Difference Between Primary Key and Foreign Key
Primary key vs foreign key in SQL — unique row identity vs referential links, NULL rules and integrity — with examples and common database interview questions.
Expected Interview Answer
A primary key uniquely identifies each row in a table and cannot be NULL, while a foreign key is a column that references the primary key of another table to link the two and enforce referential integrity.
A table has exactly one primary key (which may span multiple columns), it must be unique and non-NULL, and it is automatically indexed. A foreign key lives in a child table, points to the primary key of a parent table, and may repeat or be NULL; it prevents orphan rows by rejecting values that don’t exist in the parent. Together they model relationships and keep data consistent across normalized tables.

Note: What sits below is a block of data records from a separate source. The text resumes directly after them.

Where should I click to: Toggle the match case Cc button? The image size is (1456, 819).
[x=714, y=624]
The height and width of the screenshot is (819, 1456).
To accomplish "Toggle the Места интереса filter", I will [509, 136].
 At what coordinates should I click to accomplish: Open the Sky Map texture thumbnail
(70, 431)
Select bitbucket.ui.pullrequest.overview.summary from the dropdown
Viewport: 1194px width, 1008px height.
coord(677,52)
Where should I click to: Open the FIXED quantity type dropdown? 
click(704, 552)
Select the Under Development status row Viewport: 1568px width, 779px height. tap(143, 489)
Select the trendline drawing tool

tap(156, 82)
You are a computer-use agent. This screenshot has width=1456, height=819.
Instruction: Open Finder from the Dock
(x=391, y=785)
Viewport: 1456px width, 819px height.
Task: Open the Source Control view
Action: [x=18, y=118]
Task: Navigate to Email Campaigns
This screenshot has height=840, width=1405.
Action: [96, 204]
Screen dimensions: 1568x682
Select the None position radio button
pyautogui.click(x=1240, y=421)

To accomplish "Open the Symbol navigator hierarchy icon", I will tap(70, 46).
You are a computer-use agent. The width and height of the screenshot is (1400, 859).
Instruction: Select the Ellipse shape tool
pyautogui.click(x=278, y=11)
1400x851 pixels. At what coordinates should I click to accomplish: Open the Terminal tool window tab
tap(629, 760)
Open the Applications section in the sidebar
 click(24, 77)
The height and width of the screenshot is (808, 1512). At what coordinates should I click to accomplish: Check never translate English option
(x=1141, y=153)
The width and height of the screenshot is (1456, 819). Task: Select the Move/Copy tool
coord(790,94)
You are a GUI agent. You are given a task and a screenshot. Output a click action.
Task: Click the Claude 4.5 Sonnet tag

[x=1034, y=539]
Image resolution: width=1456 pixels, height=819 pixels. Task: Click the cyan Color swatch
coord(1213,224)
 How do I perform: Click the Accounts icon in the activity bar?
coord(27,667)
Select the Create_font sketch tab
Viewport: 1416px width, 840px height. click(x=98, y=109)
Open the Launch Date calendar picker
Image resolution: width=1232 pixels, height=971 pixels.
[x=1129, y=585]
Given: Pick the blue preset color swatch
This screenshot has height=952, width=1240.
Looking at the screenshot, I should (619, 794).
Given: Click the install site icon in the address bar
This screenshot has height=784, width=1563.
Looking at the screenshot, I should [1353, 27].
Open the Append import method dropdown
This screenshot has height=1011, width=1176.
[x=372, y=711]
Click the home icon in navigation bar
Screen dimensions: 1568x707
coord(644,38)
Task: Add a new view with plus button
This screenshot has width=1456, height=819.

- Primary key: guarantees unique row identity
- Foreign key: enforces valid references between tables
- Together: prevent orphan and inconsistent data
AI Mentor Explanation
A primary key is like a player’s unique jersey number on the roster — no two players share it, and it identifies each one exactly. A foreign key is like that number written on the scorecard for each delivery: it points back to the roster, and you can’t record a delivery for a jersey number that isn’t on the roster. The primary key gives identity; the foreign key links records to it and blocks invalid references.
Primary and foreign keys
Customers
- customer_id (PK)
- name
Orders
- order_id (PK)
- customer_id (FK)
Step-by-Step Explanation
Step 1
Primary key
One per table; unique and non-NULL; identifies each row; auto-indexed.
Step 2
Foreign key
In the child table; references a parent’s primary key.
Step 3
Referential integrity
FK values must exist in the parent — no orphan rows.
Step 4
Cardinality
FK values may repeat or be NULL; PK values cannot.
What Interviewer Expects
- Unique/non-NULL identity for primary keys
- Foreign key referencing a parent primary key
- Referential integrity / orphan prevention
- That FK can repeat/be NULL while PK cannot
Common Mistakes
- Saying a table can have multiple primary keys (it has one, possibly composite)
- Claiming a foreign key must be unique
- Confusing primary key with a unique key
- Forgetting the primary key cannot be NULL
Best Answer (HR Friendly)
“A primary key uniquely identifies each row in a table and can’t be empty. A foreign key is a column in one table that points to another table’s primary key, linking the two and making sure you can’t reference something that doesn’t exist.”
Code Example
CREATE TABLE customers (
customer_id INT PRIMARY KEY, -- unique, non-NULL
name VARCHAR(100)
);
CREATE TABLE orders (
order_id INT PRIMARY KEY,
customer_id INT,
FOREIGN KEY (customer_id) REFERENCES customers(customer_id)
);Follow-up Questions
- What is a composite primary key?
- What is the difference between a primary key and a unique key?
- What are ON DELETE CASCADE and ON DELETE SET NULL?
- Can a foreign key reference the same table (self-reference)?
MCQ Practice
1. Which statement about a primary key is true?
A primary key uniquely identifies rows, cannot be NULL, and there is one per table.
2. A foreign key ensures?
It restricts values to those existing in the referenced primary key, preventing orphans.
3. Which can contain NULL values?
A foreign key may be NULL (optional relationship); a primary key cannot.
Flash Cards
Primary key? — Uniquely identifies each row; unique, non-NULL, one per table.
Foreign key? — References another table’s primary key to link tables and enforce integrity.
Can a foreign key be NULL? — Yes — a primary key cannot.
What does a foreign key prevent? — Orphan rows — values with no matching parent record.